Karena banyaknya pengalaman dari masyarakat yang tidak
menggunakan atau melanggar perhitungan Jawa dan terbukti mereka mendapatkan
musibah hal itu juga menjadi salah satu faktor yang mendorong warga desa Samir
untuk menggunakan perhitungan Jawa dalam pelaksanaan kegiatan perkawinan. baik
itu dari pengalaman pribadi, orang lain maupun dari cerita yang pernah mereka
dengar. Untuk menghindarkan kejadian yang tidak diinginkan maka digunakan
perhitungan Jawa dalam kegiatan perkawinan dan sebisa mungkin harus menghindari
larangan-larangan yang ada dalam perhitungan Jawa karena menikah itu digunakan
untuk selamanya agar semuanya mendapat keselamatan. Menurut keterangan dari
beberapa informan banyak masyarakat desa Samir yang tidak menggunakan perhitungan
Jawa/melanggar larangan dari perhitungan Jawa dan akhirnya meraka mendapatkan
musibah. Pengalaman terdahulu inilah yang menjadi faktor yang paling
mempengaruhi keyakinan masyarakat desa Samir terhadap perhitungan Jawa dalam
kegiatan perkawinan. pengalaman terdahulu yang menjadi faktor yang mendorong
keyakinan masyarakat desa Samir terhadap perhitungan Jawa ini senada dengan
penjelasan Plato yang menyatakan bahwa untuk mendukung suatu keyakinan didukung
olah tiga persyaratan:
a.
Hal itu memang benar dan sesuai dengan
faktanya
b.
Dia yakin bahwa hal itu benar
c.
Terdapat bukti-bukti yang mendukung
keyakinannya. (Plato dalam Sjamsuri, 1989:5).
Perhitungan
Jawa dalam kegiatan perkawinan sudah menjadi adat istiadat dalam diri
masyarakat desa Samir. Adat yang berlaku dalam masyarakat sedikit banyak juga
mempunyai pengaruh terhadap keyakinan masyarakat terhadap perhitungan Jawa
dalam kegiatan perkawinan. Karena perkawinan demikian pentingnya dalam
kehidupan maka padanya berlaku bermacam-macam aturan yang kemudian menjadi tradisi.

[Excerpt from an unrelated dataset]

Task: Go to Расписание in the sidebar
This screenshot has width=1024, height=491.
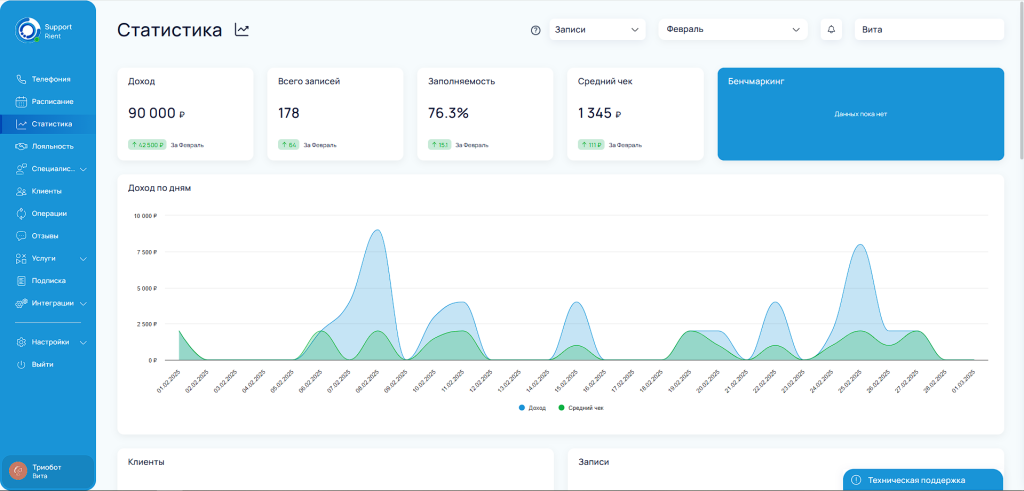Action: [x=52, y=102]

Bagi orang yang memegang adat, tujuan utamanya adalah untuk memenuhi adat itu
sendiri dan demi mendapatkan keselamatan baik itu waktu pelaksanaan kegiatan
perkawinan maupun untuk kehidupan kedepannya. Adat istiadat itu secara khusus
terdiri dari nilai-nilai budaya,
pengetahuan dan keyakinan yang dijadikan pedoman atau acuan dalam pola
kehidupan masyarakat yang bersangkutan. Perkawinan merupakan masalah yang tidak
dapat dipisahkan dengan kehidupan manusia dalam masyarakat. Oleh karena itu
perkawinan sifatnya individu tetapi sosial. Perkawinan tidak menyangkut
individu yang mau kawin saja, tetapi juga menyangkut kerabat. Seperti tujuan
perkawinan dari segi adat juga mnyebutkan oleh Hadikusumo yaitu: (1)
kelengkapan pemeliharaan; (2) kekerabatan tetap utuh; (3) memelihara derajat
hubungan; (4) memelihara wujud warisan supaya harta warisan dapat dipergunakan
anak cucunya dengan baik (Hadikusumo, 1990:10).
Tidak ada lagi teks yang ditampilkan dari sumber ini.